The Directors have pleasure in presenting the 46th Annual Report of the Company together with the Audited
Accounts for the year ended 31st March 2025.

FINANCIAL RESULTS

Particulars

Year ended
31.03.2025

Year ended
31.03.2024

Income from operations

26712.03

22079.10

Other Income

207.16

172.60

Total Expenditure

25742.13

21416.20

Interest & Bank Charges

247.88

171.31

Depreciation & Amortization of Exp.

121.24

134.72

Provision for Tax

142.08

130.73

Net Profit

665.86

398.74

THE COMPANY’S PRODUCTS / SERVICES

CUBEX is manufacturer of seamless solid drawn Tubes, Rods, Bus bars and Wires of copper and copper based
alloys such as Cupronickel, admiralty Brass, Aluminum Brass etc. Copper because of its high electrical
conductivity and heat transfer characteristics finds wide application in the form of Tubes, Rods, Strips and
Wires. The user industries are Power plants, Power plants manufacturers, Switchgears, Refineries, Furnace
manufacturers, Sugar plants, Automobile, Electrical Equipment industries and Ship building Company.

OPERATIONS

Your company has registered a total income of Rs.26919.19 Lakhs for 2024-25 as compared to Rs. 22251.70
Lakhs for 2023-24 and the company posted a net profit of Rs. 665.86 lakhs for 2024-25 as compared to Rs.
398.74 Lakhs for 2023-2024.

DIVIDEND

The Directors regret their inability to recommend the dividend for the year. The Funds will be deployed for
buying new equipment.

BUSINESS RISK MANAGEMENT

The Company, like any other enterprise, is exposed to business risk which can be internal risks as well as
external risks. The threats to the segments in which the company operates are volatility in Exchange rate &
Metal Prices. The company is concerned about the vide Fluctuations in Copper prices globally and locally and
increase in foreign exchange value.

DEPOSITS

The Company has not accepted deposits covered under Chapter V of the Companies Act, 2013 and
accordingly, the disclosure requirements stipulated under the said Chapter are not applicable.

PARTICULARS OF LOANS, GUARANTEES AND INVESTMENTS

During the year under review, the company has not given any loans, Guarantees and Investments covered
under the provisions of Section 186 of the Companies Act, 2013

CONTRACTS AND ARRANGEMEMENTS WITH RELATED PARTIES

Pursuant to clause (h) of sub-section (3) of section 134 of the Act and Rule 8(2) of the Companies (Accounts)
Rules, 2014, except the remuneration to managerial personnel, there is no other related party transactions to
be disclosed.

ENTRIES PROVIDED:

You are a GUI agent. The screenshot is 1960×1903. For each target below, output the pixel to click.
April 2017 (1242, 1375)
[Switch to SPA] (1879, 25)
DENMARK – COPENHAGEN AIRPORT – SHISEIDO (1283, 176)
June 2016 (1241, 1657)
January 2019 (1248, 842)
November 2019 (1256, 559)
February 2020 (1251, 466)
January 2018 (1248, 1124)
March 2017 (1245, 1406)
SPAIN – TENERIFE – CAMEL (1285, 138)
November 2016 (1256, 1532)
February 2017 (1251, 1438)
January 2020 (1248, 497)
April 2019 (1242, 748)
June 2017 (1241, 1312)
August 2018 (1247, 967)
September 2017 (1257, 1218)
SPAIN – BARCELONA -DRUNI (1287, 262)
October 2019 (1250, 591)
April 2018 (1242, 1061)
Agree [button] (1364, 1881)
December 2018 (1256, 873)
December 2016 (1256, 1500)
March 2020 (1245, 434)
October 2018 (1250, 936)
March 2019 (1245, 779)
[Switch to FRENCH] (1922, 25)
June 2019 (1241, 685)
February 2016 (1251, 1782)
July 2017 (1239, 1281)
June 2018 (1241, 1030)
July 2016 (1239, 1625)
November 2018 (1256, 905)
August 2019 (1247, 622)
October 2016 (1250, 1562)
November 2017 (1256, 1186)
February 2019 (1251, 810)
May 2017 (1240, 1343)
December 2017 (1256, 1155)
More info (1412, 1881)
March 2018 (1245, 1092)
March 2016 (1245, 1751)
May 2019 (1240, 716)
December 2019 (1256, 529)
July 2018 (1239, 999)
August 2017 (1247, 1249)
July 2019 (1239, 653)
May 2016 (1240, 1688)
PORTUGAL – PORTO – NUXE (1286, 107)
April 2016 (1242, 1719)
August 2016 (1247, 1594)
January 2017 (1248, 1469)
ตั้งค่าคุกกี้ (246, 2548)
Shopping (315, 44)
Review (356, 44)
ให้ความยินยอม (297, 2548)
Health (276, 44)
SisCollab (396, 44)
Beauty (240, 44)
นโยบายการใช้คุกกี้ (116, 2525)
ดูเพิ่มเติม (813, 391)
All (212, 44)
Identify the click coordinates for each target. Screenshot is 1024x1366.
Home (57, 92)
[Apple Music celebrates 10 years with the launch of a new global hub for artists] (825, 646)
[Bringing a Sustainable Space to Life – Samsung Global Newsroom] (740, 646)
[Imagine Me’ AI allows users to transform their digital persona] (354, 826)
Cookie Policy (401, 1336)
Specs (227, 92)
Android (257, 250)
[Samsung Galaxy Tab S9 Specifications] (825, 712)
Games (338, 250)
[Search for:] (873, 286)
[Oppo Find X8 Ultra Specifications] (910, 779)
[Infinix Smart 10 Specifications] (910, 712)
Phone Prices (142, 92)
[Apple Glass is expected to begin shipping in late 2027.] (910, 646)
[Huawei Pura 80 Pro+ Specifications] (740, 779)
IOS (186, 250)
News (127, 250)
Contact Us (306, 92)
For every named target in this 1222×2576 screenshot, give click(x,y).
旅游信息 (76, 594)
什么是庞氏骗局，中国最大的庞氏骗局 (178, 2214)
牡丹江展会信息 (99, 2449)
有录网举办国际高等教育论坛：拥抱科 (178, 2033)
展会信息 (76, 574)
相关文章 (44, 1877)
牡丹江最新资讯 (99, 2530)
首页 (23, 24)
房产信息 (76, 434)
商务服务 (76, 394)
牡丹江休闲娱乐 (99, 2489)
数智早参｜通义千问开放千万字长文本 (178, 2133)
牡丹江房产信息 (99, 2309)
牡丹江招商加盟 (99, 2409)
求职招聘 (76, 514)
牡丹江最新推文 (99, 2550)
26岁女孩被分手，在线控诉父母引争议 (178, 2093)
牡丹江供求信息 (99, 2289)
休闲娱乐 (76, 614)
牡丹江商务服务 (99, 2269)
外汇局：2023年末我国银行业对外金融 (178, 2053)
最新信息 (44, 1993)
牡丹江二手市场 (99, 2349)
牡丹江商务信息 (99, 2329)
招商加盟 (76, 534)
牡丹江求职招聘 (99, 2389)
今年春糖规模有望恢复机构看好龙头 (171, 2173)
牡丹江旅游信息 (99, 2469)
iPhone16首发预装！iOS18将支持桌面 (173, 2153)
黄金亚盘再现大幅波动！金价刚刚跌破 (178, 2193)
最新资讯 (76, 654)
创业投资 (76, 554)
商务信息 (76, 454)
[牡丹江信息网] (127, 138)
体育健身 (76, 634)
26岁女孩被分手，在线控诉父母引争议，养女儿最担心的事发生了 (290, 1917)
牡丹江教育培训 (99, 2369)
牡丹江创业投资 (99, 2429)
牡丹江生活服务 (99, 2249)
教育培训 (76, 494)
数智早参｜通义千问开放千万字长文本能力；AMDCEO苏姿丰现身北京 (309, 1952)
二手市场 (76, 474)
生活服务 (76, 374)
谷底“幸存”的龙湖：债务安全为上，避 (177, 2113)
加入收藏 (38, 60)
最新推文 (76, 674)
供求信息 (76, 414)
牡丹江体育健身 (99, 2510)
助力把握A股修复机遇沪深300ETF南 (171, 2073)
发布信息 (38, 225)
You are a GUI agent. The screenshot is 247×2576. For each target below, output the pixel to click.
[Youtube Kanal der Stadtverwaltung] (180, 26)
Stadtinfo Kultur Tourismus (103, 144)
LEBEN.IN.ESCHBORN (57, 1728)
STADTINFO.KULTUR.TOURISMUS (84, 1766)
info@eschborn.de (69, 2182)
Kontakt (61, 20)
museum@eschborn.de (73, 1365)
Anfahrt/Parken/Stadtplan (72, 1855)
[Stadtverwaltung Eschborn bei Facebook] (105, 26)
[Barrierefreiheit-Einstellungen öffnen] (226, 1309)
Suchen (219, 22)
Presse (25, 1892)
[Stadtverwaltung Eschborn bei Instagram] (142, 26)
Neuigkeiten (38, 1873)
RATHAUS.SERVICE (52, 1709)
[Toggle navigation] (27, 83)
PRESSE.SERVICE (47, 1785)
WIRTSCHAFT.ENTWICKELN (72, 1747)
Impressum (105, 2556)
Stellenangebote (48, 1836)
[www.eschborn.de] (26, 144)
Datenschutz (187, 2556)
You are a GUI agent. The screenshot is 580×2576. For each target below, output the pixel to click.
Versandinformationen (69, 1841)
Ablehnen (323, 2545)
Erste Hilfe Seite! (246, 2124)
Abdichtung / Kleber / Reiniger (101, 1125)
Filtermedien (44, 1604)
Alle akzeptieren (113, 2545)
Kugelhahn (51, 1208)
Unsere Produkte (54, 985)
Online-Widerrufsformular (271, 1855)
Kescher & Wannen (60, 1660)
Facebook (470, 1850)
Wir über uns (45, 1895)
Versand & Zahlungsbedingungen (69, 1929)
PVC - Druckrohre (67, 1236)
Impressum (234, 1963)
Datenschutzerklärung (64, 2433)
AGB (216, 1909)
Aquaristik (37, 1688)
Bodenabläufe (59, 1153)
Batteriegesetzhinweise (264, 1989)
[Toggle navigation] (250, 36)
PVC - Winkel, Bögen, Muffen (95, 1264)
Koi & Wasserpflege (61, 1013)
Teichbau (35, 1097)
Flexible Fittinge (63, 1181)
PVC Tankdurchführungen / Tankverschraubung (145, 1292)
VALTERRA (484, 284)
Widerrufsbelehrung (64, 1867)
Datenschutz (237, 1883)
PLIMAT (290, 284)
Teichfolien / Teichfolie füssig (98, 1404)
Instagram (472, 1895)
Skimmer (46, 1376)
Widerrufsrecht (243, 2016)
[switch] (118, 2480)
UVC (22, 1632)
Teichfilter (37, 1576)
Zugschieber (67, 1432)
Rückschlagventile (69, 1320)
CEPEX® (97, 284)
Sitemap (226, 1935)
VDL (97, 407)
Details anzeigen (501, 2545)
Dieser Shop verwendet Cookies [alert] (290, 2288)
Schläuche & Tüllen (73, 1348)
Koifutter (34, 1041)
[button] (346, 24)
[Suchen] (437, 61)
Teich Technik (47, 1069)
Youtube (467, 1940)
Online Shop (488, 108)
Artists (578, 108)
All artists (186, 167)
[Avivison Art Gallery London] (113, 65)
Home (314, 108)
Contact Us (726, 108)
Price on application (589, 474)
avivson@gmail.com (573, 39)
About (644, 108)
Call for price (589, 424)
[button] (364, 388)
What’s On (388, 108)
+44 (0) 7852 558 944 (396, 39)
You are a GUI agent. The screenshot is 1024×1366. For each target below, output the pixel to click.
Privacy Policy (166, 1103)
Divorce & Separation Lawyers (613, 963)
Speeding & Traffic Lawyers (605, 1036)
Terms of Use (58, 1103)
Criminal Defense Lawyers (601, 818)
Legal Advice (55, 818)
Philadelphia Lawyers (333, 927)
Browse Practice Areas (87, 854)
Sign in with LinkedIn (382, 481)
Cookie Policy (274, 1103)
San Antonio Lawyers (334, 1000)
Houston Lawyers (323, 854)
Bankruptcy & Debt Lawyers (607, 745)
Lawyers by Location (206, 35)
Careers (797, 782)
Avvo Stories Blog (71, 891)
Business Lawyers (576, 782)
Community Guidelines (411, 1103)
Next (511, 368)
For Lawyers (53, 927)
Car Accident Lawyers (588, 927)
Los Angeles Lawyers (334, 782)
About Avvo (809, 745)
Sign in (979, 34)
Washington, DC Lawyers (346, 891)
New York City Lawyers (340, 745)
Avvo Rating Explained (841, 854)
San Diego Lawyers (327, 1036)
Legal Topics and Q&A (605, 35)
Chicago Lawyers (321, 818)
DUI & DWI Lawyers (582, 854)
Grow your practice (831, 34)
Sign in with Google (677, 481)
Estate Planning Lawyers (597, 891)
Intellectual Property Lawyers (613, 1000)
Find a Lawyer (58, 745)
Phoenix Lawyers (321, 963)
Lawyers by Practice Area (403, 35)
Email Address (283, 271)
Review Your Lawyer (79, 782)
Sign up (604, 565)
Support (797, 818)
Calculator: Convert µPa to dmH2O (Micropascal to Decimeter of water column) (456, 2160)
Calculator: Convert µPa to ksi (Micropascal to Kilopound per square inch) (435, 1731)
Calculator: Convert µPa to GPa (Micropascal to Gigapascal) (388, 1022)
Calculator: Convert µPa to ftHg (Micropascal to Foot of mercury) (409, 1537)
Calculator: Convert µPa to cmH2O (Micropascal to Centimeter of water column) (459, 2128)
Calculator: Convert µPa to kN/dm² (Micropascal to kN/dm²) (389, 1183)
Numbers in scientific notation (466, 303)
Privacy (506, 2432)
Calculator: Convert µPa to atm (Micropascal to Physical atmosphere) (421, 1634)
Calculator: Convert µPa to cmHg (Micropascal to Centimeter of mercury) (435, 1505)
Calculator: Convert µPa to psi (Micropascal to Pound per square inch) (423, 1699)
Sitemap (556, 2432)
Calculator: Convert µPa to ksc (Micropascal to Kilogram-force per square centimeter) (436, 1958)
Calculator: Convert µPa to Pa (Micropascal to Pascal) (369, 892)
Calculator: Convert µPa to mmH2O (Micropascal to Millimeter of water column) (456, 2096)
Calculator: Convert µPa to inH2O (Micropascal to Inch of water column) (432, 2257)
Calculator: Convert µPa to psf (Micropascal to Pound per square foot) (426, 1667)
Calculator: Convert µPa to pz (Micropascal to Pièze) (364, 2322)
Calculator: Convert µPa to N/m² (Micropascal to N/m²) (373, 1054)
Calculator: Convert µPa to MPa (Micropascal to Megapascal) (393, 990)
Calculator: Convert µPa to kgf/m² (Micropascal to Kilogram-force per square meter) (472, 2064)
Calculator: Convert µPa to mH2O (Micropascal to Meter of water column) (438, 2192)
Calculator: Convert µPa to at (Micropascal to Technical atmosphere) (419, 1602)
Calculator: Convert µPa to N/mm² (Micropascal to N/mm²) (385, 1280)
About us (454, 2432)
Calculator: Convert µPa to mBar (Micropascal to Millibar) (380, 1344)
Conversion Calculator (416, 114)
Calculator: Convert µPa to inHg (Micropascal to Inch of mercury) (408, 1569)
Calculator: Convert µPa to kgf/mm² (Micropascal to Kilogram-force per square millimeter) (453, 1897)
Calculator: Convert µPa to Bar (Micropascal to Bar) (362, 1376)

TASK STATEMENT:
Please reproduce everything in the directors' report from "THE COMPANY’S PRODUCTS" down to "Ship building Company.", word for word. The entries have nothing to do with the directors' report.

RESULT FOR THIS TASK:
THE COMPANY’S PRODUCTS / SERVICES

CUBEX is manufacturer of seamless solid drawn Tubes, Rods, Bus bars and Wires of copper and copper based
alloys such as Cupronickel, admiralty Brass, Aluminum Brass etc. Copper because of its high electrical
conductivity and heat transfer characteristics finds wide application in the form of Tubes, Rods, Strips and
Wires. The user industries are Power plants, Power plants manufacturers, Switchgears, Refineries, Furnace
manufacturers, Sugar plants, Automobile, Electrical Equipment industries and Ship building Company.